Subgroup analysis showed that in patients with less-severe septic shock, those who received vasopressin had a lower mortality rate at 28 days (26.5% vs 35.7%, P = .05; relative risk 0.74; 95% CI 0.55–1.01) and at 90 days (35.8% vs 46.1%, P = .04; relative risk 0.78, 95% CI 0.61–0.99).

There were no statistically significant differences in any of the other secondary outcomes or in serious adverse events.

Comments

The study has been criticized for several reasons:

  • The mean arterial blood pressure at baseline before initiation of vasopressin was 72 mm Hg (and some argue that vasopressin was therefore not needed by the time it was started).
  • The time from screening to infusion of the study drug was very long (12 hours).
  • The observed mortality rate was lower than expected (37%).

Despite these considerations, the VASST trial showed that vasopressin is not associated with an increased number of adverse events in patients without active cardiovascular disease.
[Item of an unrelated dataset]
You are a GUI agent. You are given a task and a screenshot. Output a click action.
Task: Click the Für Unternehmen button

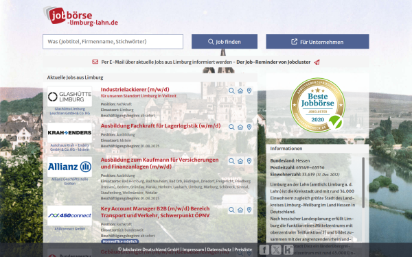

The possible benefit in terms of the mortality rate in the subgroup of patients with less-severe septic shock requires further investigation.

Is dopamine equivalent to norepinephrine?

Previously, the Sepsis Occurrence in Acutely Ill Patients (SOAP) study, a multicenter, observational cohort study, found that dopamine use was associated with a higher all-cause mortality rate in the ICU compared with no dopamine.25 This finding had not been reproduced, as few well-designed studies had compared the effects of dopamine and norepinephrine.

The SOAP II study

DE BACKER D, BISTON P, DEVRIENDT J, ET AL; SOAP II INVESTIGATORS.. COMPARISON OF DOPAMINE AND NOREPINEPHRINE IN THE TREATMENT OF SHOCK. N ENGL J MED 2010; 362:779–789.

The SOAP II study,26 a multicenter, randomized trial, compared dopamine vs norepinephrine as first-line vasopressor therapy. In patients with refractory shock despite use of dopamine 20 μg/kg/minute or norepinephrine 0.19 μg/kg/minute, open-label norepinephrine, epinephrine, or vasopressin was added.

The primary outcome was the mortality rate at 28 days after randomization; secondary end points included the number of days without need for organ support and the occurrence of adverse events.

Results

A total of 1,679 patients were included; 858 were assigned to dopamine and 821 to norepinephrine. Most (1,044, 62%) of the patients had a diagnosis of septic shock.

No significant difference in mortality rates was noted at 28 days: 52.5% with dopamine vs 48.5% with norepinephrine (P = .10).

However, there were more arrhythmias in the patients treated with dopamine: 207 events (24.1%) vs 102 events (12.4%) (P < .001). The number of other adverse events such as renal failure, myocardial infarction, arterial occlusion, or skin necrosis was not different between the groups.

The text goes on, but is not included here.